Duas histórias contadas por Salles da Fonseca, mais ou
menos epigramáticas, ou de leitura amena.
Quanto à primeira – de amor,
generosamente provado - também nós, portugueses, tivemos um caso de oferta de cidades,
não somos menos do que os americanos. É certo que foi no dote da princesa
Catarina de Bragança, quando casou com o rei Carlos II de Inglaterra, não,
pois, como preito à beleza feminina, mas como negócio matrimonial: demos Tânger
ao Rei, de mistura com muito chá. Hoje, essas histórias de bem querença
limitam-se, por cá, a empréstimos de palacetes à beira-mar, por familiares
muito amigos, mais ou menos arredados da história, mas evocados com a ternura
necessária à sua plausibilidade perante a desconfiada media. Não sei se estava
no pensamento subtil de Salles da Fonseca a analogia.

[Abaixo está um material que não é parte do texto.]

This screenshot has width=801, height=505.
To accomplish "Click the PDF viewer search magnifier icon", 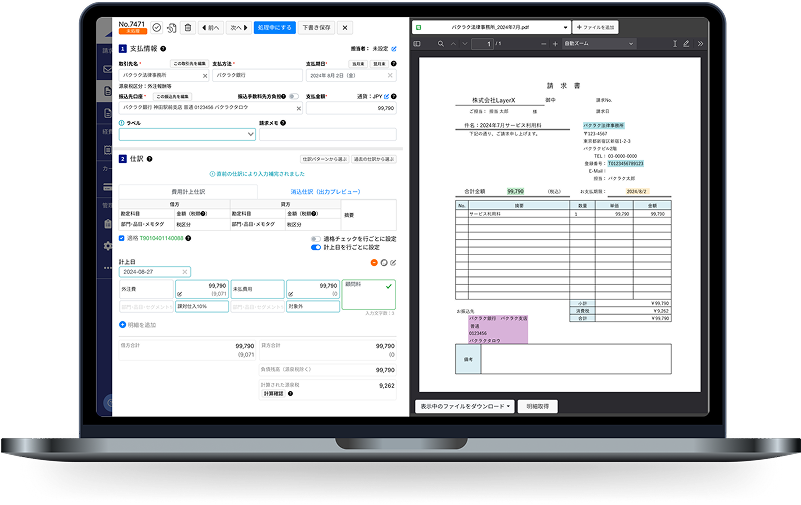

Quanto à história das máscaras
de Carnaval, é assunto hoje banalizado, mas que nos conta as suas
origens, afinal bem sinistras, e hoje só servindo de referência inócua de
sátira, pois, nos tempos que correm, já nem se precisa de máscara. Qualquer
pode usurpar o seu condado, bem às claras, desde que tenha arte para tal.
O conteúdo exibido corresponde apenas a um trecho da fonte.